:: Entries provided
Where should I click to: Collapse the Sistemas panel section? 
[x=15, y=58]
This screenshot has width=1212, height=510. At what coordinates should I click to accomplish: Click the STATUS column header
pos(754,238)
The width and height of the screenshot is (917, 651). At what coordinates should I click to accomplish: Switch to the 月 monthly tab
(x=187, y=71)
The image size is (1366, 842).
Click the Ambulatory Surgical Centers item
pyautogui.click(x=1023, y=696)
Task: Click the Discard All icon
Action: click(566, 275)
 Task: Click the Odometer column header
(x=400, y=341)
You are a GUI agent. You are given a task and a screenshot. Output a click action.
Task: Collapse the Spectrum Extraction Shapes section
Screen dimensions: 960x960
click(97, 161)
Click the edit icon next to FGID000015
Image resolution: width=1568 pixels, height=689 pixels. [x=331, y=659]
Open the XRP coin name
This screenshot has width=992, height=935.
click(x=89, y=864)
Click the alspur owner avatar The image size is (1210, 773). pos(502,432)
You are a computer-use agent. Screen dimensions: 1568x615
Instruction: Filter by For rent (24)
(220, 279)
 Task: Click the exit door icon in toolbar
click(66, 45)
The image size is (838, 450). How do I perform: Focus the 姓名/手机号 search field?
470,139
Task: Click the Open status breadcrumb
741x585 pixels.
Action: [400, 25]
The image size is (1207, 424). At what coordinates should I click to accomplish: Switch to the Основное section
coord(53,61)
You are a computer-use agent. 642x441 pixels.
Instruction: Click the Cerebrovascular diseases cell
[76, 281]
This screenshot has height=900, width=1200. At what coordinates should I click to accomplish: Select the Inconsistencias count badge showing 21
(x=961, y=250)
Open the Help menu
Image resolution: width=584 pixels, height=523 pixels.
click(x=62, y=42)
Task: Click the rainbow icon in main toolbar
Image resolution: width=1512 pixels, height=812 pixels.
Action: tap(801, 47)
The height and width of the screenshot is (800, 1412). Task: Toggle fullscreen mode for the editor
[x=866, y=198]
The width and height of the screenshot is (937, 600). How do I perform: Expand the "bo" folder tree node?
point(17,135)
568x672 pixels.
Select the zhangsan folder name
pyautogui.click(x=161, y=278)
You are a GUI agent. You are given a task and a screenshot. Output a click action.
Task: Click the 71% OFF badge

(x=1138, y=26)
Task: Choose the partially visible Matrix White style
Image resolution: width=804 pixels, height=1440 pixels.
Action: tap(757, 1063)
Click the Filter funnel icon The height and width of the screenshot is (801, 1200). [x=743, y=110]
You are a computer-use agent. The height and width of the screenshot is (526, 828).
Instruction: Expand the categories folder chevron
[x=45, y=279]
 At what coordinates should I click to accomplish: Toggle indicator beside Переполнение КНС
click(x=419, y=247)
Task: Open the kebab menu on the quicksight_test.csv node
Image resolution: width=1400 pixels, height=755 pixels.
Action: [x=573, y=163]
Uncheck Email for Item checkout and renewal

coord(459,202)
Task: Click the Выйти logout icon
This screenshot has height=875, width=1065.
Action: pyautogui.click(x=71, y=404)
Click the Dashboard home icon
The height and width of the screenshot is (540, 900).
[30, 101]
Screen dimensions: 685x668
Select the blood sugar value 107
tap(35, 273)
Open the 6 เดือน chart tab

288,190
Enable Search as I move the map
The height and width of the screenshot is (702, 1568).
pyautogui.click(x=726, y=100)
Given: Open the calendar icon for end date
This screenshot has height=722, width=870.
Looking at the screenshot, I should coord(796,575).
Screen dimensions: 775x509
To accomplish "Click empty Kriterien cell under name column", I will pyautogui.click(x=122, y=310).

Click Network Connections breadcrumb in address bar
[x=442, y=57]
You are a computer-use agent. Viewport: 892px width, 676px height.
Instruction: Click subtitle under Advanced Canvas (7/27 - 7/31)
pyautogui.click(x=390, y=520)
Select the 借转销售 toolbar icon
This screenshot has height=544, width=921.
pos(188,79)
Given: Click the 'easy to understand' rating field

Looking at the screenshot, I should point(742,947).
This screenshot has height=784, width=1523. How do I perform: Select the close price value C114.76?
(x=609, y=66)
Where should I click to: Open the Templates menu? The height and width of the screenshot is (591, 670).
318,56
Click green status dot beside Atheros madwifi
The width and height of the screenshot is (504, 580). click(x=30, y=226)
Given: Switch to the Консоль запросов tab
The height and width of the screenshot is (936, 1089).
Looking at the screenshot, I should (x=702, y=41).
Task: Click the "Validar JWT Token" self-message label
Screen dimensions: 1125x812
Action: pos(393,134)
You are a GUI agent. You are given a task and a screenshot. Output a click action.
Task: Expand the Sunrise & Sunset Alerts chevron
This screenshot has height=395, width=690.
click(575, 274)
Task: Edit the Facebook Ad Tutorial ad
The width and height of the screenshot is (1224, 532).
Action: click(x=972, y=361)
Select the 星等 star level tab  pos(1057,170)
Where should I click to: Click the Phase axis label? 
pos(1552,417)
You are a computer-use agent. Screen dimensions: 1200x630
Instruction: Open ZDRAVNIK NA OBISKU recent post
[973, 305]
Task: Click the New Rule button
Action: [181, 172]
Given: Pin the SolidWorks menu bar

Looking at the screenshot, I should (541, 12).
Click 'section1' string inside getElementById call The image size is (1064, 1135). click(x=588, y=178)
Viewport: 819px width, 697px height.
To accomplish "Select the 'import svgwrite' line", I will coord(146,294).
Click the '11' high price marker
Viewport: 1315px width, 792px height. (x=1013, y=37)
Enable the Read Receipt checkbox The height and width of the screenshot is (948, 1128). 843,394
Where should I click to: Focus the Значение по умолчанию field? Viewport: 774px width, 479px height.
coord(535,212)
::::
§ **Required work**: Go through the records line by line, and copy each line that holds the string "will".

§ **Answer to this exercise**:
To accomplish "Click empty Kriterien cell under name column", I will pyautogui.click(x=122, y=310).
To accomplish "Select the 'import svgwrite' line", I will coord(146,294).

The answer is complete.